Menanggapi itu, Direktur Riset Center of Reform on Economics (Core) Indonesia Pieter Abdullah menyayangkan hal itu bisa terjadi. Apalagi kejadian tersebut difasilitasi oleh Pemkot Bekasi.
"Seharusnya tidak ada kegiatan-kegiatan pemaksaan dan sangat disayangkan difasilitasi oleh pemerintah daerah," kata Pieter saat dihubungi detikcom, Senin (4/11/2019).
SCROLL TO CONTINUE WITH CONTENT
Menurut Pieter, kejadian tersebut dapat menghambat investasi. Sehingga menyebabkan ketidakpastian terhadap dunia usaha.
"Inilah yang jadi hambatan investasi. Dunia usaha itu paling anti yang seperti itu. Kalo sudah di luar jalur normal, ditentukan tarifnya berapa, menyebabkan ketidakpastian terhadap dunia usaha," jelasnya.
Tanggapan lain dilontarkan oleh peneliti senior Institute for Development of Economics and Finance (INDEF) Enny Sri Hartati. Menurutnya, jika kejadian tersebut ada regulasi yang mengatur, maka tidak akan mengganggu investasi.
"Ormas kan nggak bisa sendiri, jadi harusnya berdasarkan regulasi. Selama itu pengelolaannya jelas, tidak merugikan masyarakat, dan memberikan kepastian ya tidak akan mengganggu investasi tentu," imbuh Enny.
Dalam video viral yang beredar, tampak Kepala Bapenda Kota Bekasi Aan Suhanda mengatakan bahwa hal ini sesuai dengan UU No. 28 Tahun 2009 dan Perda No. 10 Tahun 20019.

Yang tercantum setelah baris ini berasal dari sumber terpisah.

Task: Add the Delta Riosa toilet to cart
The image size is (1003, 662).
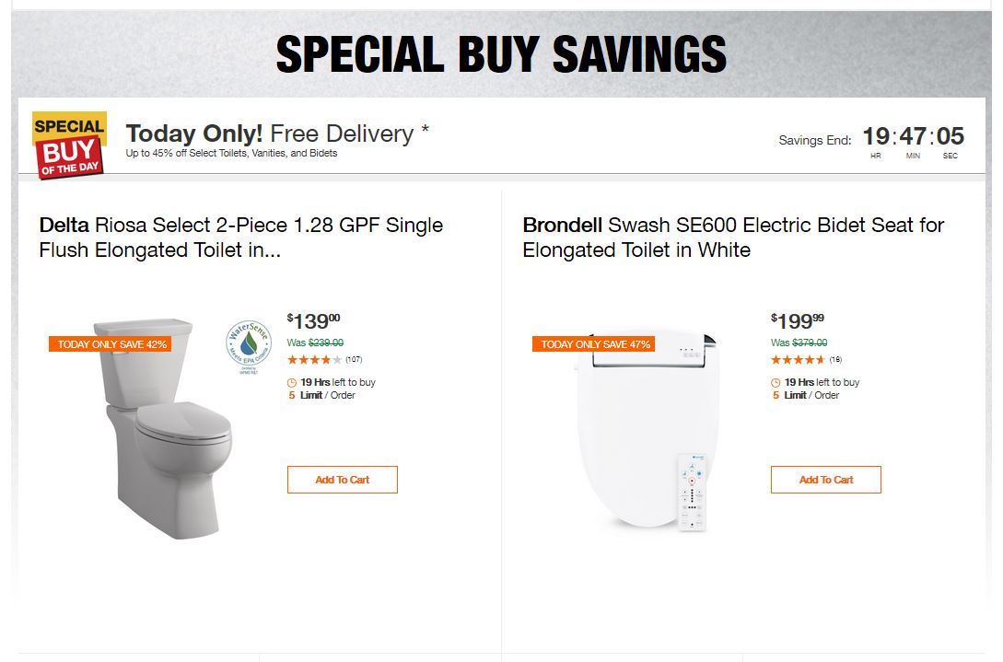Action: coord(342,480)
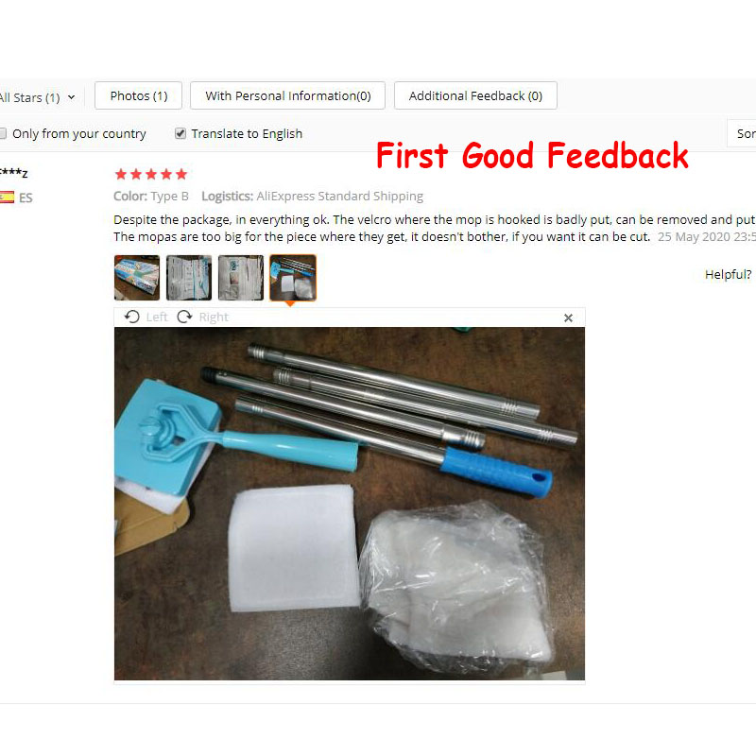The image size is (756, 756).
Task: Click the All Stars dropdown arrow
Action: coord(72,97)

"Bahwa dinyatakan Alfamart semua se-Kota Bekasi ada 606 titik Alfamart, Indomaret dan Alfamidi dan pada hari ini sesuai UU 28 No 2009 dan Perda No 10 Tahun 2019 bahwa Alfamart, Indomaret, Alfamidi itu sudah termasuk kategori pajak, tidak lagi retribusi, kontribusi (tetapi) wajib pajak. Sudah kita golongkan NPWD se-Kota Bekasi," ujar dia.